Activity
Among the entries below, find the lines holding "computer" and copy them.

The data
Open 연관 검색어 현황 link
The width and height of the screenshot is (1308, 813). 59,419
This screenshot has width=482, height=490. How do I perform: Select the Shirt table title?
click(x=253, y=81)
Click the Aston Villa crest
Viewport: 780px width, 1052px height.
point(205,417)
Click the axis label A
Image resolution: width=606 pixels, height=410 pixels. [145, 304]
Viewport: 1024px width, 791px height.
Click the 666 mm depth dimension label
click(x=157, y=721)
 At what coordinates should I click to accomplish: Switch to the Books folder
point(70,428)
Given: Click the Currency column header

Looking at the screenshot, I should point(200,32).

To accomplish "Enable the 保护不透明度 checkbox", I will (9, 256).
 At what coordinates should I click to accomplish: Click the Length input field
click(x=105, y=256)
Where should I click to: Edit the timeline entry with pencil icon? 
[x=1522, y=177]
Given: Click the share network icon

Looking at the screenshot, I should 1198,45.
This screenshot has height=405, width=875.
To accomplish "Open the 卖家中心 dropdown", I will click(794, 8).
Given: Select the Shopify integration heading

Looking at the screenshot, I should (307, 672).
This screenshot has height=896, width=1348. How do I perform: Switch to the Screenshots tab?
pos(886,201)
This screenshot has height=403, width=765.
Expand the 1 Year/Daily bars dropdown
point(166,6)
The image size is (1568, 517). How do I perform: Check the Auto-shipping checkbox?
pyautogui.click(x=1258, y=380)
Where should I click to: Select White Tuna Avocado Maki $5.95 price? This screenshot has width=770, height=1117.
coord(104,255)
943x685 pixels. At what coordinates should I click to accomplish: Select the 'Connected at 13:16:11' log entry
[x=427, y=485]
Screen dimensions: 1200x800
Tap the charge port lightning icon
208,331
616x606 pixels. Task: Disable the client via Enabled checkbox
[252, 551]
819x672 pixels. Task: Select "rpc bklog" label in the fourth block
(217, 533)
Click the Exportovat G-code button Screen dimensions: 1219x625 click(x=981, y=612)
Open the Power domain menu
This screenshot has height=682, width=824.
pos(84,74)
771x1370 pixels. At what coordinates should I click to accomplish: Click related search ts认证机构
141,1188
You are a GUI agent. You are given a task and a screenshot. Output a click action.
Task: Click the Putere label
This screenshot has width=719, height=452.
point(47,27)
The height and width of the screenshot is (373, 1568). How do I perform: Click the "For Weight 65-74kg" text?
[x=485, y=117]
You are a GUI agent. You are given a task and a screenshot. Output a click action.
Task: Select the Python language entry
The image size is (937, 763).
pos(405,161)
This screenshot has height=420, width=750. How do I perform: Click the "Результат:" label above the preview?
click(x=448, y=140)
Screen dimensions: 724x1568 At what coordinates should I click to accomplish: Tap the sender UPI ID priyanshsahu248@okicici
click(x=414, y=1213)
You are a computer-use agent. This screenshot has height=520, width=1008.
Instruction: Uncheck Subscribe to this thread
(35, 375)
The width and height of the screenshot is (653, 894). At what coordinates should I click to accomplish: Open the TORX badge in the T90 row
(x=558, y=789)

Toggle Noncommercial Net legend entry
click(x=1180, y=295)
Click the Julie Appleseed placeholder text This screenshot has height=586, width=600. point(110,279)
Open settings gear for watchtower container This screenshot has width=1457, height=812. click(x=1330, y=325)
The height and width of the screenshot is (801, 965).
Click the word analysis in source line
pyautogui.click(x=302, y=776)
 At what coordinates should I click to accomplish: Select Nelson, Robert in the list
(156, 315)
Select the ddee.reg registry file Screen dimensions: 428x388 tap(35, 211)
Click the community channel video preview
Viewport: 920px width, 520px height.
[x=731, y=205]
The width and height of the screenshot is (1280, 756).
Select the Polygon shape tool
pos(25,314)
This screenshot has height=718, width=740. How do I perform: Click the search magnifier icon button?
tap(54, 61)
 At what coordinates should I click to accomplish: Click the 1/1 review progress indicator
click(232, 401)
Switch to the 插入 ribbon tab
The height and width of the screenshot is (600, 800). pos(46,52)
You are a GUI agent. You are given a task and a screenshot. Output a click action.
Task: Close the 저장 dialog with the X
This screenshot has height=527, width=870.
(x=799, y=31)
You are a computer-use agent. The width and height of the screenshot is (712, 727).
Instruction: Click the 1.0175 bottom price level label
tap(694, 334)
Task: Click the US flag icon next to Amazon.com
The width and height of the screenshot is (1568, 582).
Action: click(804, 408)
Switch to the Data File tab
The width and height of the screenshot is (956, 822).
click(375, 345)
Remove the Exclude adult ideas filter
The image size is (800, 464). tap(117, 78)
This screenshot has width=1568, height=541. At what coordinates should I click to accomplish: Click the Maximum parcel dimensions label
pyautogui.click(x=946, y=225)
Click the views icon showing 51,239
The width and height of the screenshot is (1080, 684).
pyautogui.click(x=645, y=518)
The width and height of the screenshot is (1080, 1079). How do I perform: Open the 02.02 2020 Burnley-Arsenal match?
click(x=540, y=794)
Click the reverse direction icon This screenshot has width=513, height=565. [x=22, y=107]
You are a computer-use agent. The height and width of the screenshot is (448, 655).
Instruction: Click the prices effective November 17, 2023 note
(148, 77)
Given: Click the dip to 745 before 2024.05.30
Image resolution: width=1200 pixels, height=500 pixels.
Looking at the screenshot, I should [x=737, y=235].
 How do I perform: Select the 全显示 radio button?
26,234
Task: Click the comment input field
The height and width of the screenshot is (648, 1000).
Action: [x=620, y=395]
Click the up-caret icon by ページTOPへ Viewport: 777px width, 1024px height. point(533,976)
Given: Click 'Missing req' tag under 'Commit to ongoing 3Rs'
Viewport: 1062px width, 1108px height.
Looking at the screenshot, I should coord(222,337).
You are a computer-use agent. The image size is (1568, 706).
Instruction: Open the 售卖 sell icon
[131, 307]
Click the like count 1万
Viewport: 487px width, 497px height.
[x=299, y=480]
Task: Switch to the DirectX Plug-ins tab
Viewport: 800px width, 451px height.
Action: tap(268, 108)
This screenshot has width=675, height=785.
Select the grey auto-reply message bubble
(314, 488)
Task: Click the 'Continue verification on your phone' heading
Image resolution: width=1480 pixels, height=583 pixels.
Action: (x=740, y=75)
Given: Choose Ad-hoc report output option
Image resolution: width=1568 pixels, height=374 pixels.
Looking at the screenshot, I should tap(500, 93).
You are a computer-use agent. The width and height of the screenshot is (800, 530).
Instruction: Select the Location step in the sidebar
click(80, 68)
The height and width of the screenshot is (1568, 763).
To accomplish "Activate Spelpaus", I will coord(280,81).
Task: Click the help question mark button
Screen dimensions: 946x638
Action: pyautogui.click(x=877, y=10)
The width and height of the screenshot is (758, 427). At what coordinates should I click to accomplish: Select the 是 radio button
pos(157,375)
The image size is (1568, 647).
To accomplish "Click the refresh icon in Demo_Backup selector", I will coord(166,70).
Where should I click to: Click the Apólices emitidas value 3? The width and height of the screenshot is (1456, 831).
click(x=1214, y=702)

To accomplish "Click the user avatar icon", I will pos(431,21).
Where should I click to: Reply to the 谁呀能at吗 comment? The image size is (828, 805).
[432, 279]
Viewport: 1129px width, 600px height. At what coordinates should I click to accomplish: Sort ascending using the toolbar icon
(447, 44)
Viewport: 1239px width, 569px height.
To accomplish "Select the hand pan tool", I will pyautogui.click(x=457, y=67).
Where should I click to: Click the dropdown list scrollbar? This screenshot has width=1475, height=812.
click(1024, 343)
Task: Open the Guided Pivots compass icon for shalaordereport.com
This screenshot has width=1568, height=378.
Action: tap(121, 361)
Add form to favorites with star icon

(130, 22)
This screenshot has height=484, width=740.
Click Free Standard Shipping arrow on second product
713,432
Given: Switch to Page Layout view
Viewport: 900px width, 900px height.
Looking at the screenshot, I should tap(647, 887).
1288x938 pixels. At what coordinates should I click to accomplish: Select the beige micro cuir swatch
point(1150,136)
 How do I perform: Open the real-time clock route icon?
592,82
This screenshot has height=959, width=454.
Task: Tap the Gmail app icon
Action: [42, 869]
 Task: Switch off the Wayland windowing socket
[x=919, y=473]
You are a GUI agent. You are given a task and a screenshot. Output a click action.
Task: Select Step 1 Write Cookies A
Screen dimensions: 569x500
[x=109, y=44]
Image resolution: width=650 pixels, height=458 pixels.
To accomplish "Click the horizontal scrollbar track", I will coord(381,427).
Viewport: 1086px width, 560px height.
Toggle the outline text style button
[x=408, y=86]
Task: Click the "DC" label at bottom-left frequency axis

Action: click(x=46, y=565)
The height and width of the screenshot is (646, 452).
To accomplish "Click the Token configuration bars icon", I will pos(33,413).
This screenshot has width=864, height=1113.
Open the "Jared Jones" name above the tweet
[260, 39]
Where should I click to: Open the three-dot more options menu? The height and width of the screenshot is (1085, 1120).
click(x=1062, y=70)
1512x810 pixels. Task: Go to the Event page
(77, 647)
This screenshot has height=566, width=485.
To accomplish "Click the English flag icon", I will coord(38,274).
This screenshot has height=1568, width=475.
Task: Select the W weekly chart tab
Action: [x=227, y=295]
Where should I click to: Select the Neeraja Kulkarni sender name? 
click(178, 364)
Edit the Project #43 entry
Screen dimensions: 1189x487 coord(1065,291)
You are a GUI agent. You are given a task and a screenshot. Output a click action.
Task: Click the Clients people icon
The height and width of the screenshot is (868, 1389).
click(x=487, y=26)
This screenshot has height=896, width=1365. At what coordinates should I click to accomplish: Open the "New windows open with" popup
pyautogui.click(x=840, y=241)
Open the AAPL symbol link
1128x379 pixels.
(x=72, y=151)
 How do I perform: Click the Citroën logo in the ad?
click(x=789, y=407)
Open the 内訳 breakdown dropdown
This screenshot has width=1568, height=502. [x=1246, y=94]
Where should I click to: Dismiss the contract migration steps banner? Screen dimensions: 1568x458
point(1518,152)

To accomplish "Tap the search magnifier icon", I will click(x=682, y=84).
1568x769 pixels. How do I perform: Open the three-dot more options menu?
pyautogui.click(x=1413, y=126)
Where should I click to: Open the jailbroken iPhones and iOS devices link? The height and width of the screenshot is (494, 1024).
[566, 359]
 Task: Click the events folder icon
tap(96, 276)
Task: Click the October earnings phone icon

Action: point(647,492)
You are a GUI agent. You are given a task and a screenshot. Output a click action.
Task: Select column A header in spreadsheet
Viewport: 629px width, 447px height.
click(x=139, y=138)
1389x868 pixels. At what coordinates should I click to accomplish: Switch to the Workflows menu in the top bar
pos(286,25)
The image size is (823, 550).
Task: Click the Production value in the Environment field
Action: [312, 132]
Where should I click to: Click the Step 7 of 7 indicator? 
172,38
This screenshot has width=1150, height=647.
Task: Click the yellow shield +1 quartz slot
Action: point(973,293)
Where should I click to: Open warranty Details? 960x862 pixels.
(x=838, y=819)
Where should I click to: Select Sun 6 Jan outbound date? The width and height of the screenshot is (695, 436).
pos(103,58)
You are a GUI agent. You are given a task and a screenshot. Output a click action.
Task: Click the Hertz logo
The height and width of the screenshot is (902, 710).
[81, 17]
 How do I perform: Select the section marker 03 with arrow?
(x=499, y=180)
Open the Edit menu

Solution to this exercise
You are a computer-use agent. This screenshot has height=520, width=1008.
You are a computer-use agent. The width and height of the screenshot is (712, 727).
You are a computer-use agent. The height and width of the screenshot is (448, 655).
You are a computer-use agent. The image size is (1568, 706).
You are a computer-use agent. The width and height of the screenshot is (800, 530).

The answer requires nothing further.